Wednesday, August 22, 2012

Day 261

It's Wednesday night I think. The days kind of run together. I just got home from taekwondo. I'm behind because I broke my toe, so now I have to play catch-up if I want to test for my black stripe next month. I'm so tired and beat up, and now I'm worried. It's been a good day so far. I worked all day and got a lot accomplished, then I came home and we had supper. It was great, and afterwards Andrew and I picked up my friend Lee and went to class. When I got home, Beck was watching "America's got Talent". By the looks of the competition this year, I don't think America does have talent. Not on this show anyway. 

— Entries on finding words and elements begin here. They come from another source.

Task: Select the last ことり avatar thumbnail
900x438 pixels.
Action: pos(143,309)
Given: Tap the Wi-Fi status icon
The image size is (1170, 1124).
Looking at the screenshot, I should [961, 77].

It's so hard for me to type right now because my eyes won't focus. I only got about three hours of sleep last night, if that. Beck was up a lot last night. She has good nights and bad nights, and last night was bad. She knows that I never want her to get up by herself, so she taps me on the leg until I wake up. If I don't get some sleep, she will have to use a megaphone to wake me. Anyway, I put her to bed a few minutes ago, and she asked me to check on her during the night in case she died in her sleep. The doctor, for some reason, told her the other day that she would probably lay down one night and not wake up. I guess he was being honest, but it really affected her. It affected Ruth and me as well, but we weren't sure if Becka heard him say that. Turns out she did, and that would account for why she can't sleep at night. She's scared she won't wake up the next morning. I have no idea right now about how to comfort her in this situation. I told her that he was wrong, and that I knew people who were given months to live and then went on to live for years. After I said that, she said she's going to continue to fight this with diet and prayer. We really don't know what tomorrow will bring. We have seen the progression, and I can say that now because I said it in front of her at the doctor the other day. Becka has good days and bad days, but for the most part, she has what's called the "Sundown" effect. She starts out strong in the morning, and her mind is sharp, but as the day wears on and fatigue sets in, she becomes confused and slows down. I really wish the doctor hadn't said that the other day, because I'm thinking that she's afraid to sleep now. Who wouldn't be? There is no doubt that she isn't afraid of what's to come for us all. When a believer in Christ dies, they know where they are going, but we have unfinished business here. At least I would like to think we do.

I'm looking forward to Saturday when we are having lunch with our friends JC and Carmen. I absolutely love Olive Garden's food as well, and so does Beck. We are going to have a great time I'm sure. Every second with her means everything to me. I pray we have many memories to make together. 

I'm so tired that I'm about to fall over, so I'm going to bed. Good night and God Bless. Sweet dreams!